REQUIRED ACTIONS
1) Restate the passage about a friend put down by her boyfriend from "Category Archives: Ethics" up to and including "they are getting.", switching "partner" to "companion".
2) According to the passage about a friend put down by her boyfriend, why do the boyfriend's put-downs count as abuse?

PAGE EXCERPT
= = = = =

Category Archives: Ethics

How can I help a friend who’s always being put down by her boyfriend?

Don’t stand by and watch your friend suffer abuse. Yes, this is classified as abuse, and we need to recognize it as such. Anything a person says in an attempt to belittle and control another person is abusive. Your first job is to help your friend understand that love is not supposed to behave this way, and they should not consider dating anyone who hurts them or thinks so little of them.

The Bible says, “Do not be deceived: Bad company ruins good morals.”[1] An abusive and belittling partner is bad company. Not only is an abusive partner bad company, they are poisonous to your friend’s self-esteem.

If the first step is seeing this type of abuse for what it is, the second step will likely be helping your friend see and embrace that they deserve better than the treatment they are getting.

= = = = =

DATASET EXCERPTS
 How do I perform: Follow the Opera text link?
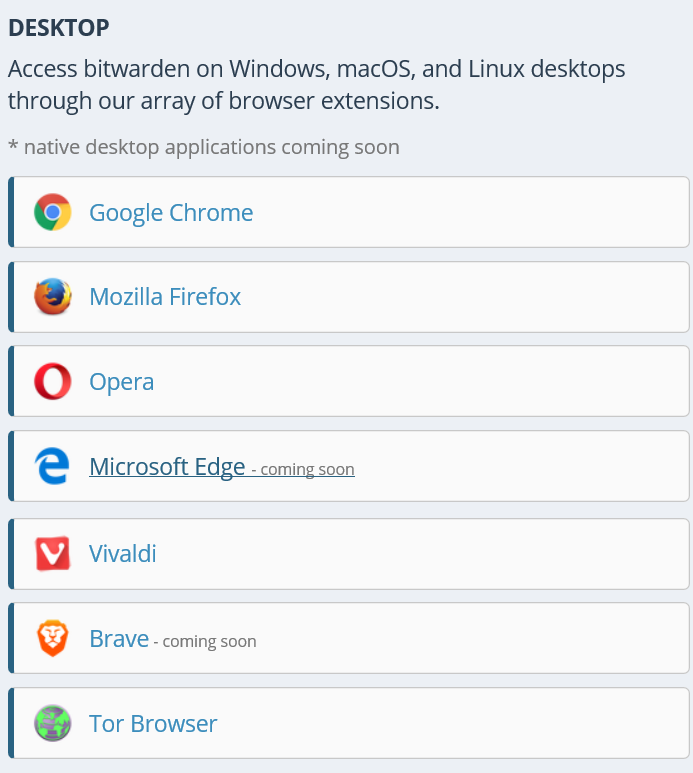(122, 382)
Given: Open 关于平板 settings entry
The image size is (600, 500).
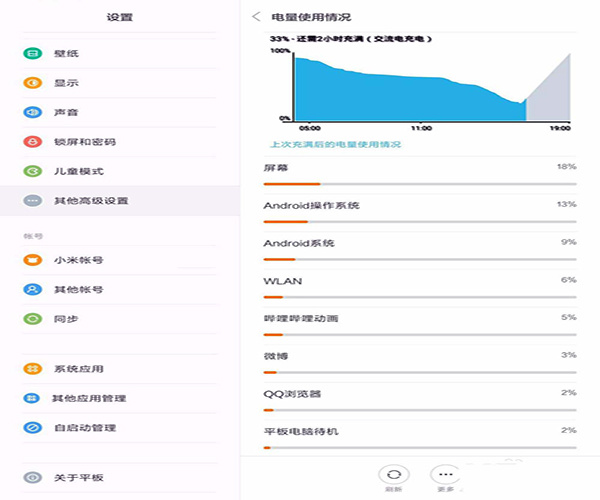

= = = = =

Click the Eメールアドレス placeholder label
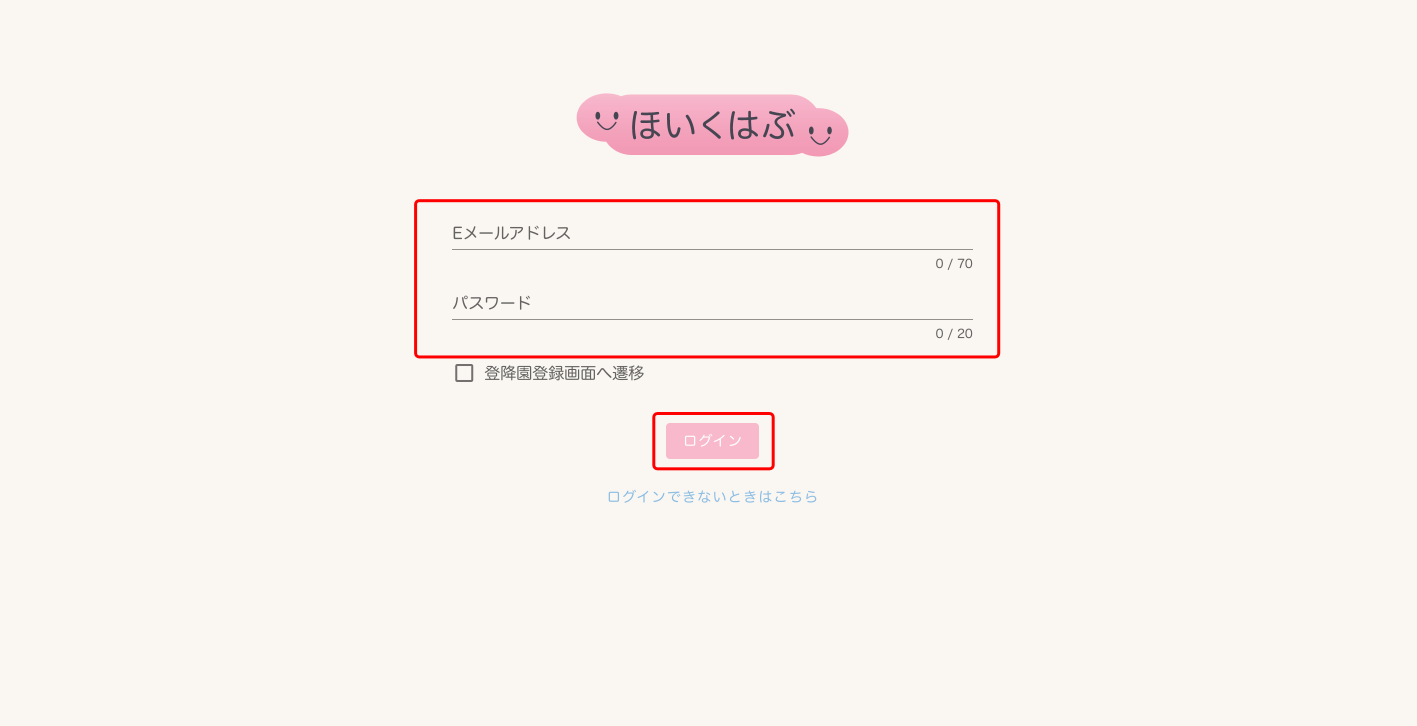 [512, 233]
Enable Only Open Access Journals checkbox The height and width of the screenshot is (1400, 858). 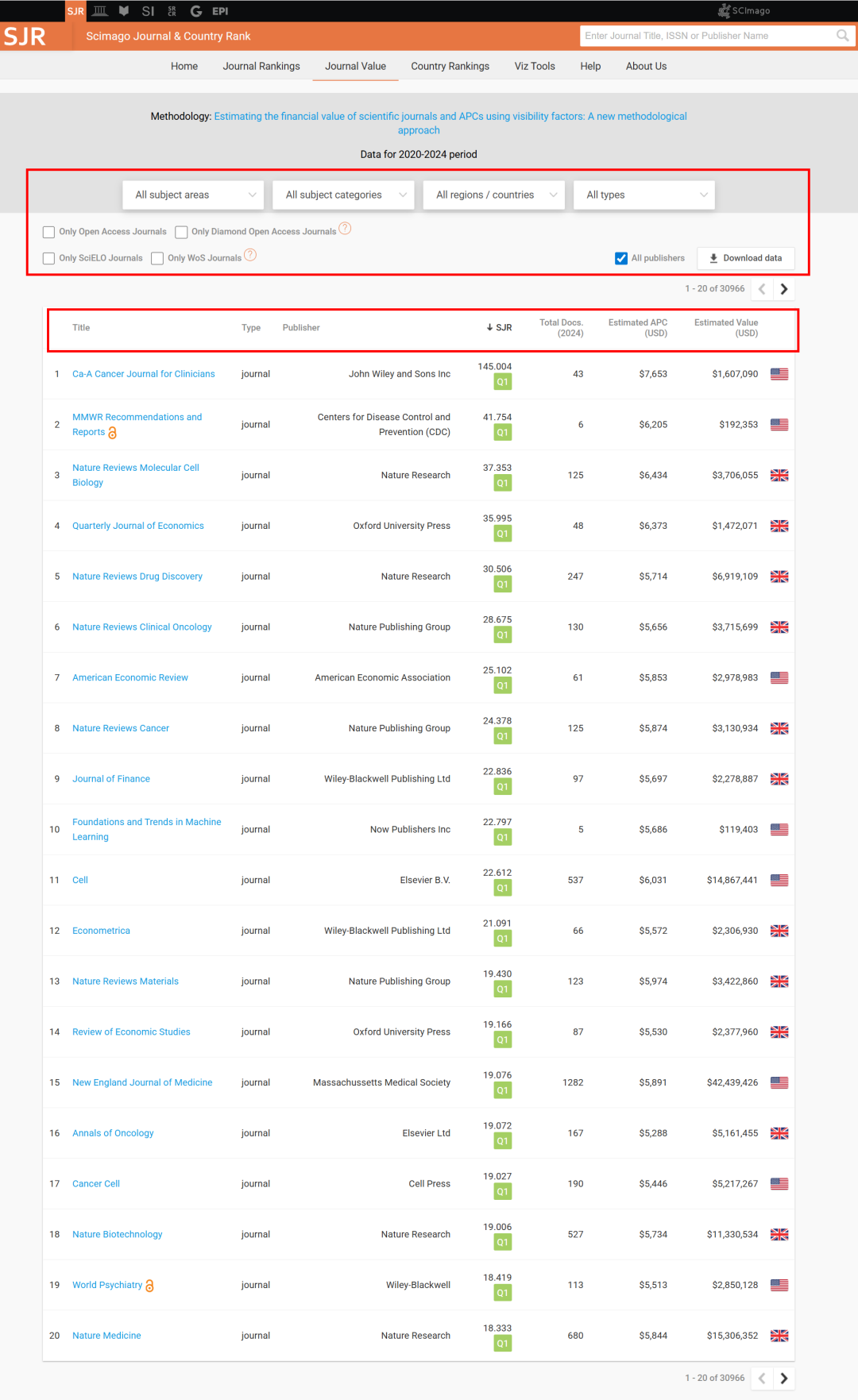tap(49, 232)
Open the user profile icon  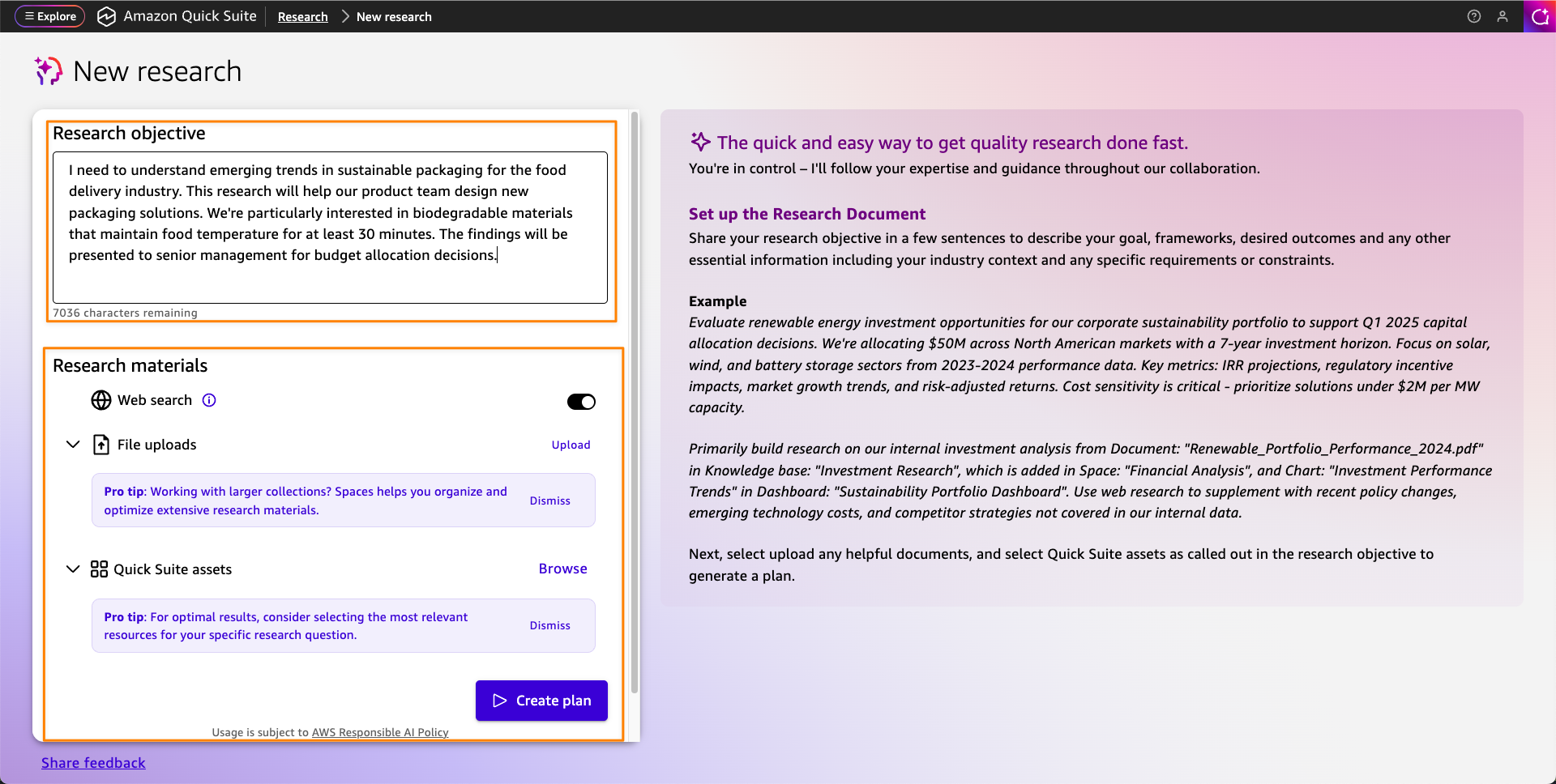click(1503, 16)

= = = = =

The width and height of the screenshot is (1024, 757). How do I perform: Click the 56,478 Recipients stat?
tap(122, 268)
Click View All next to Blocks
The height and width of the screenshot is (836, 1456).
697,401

= = = = =

THE REPLIES
1)
Category Archives: Ethics

How can I help a friend who’s always being put down by her boyfriend?

Don’t stand by and watch your friend suffer abuse. Yes, this is classified as abuse, and we need to recognize it as such. Anything a person says in an attempt to belittle and control another person is abusive. Your first job is to help your friend understand that love is not supposed to behave this way, and they should not consider dating anyone who hurts them or thinks so little of them.

The Bible says, “Do not be deceived: Bad company ruins good morals.”[1] An abusive and belittling companion is bad company. Not only is an abusive companion bad company, they are poisonous to your friend’s self-esteem.

If the first step is seeing this type of abuse for what it is, the second step will likely be helping your friend see and embrace that they deserve better than the treatment they are getting.

2) The passage states that anything a person says in an attempt to belittle and control another person is abusive. The boyfriend's put-downs belittle the friend, so they are classified as abuse.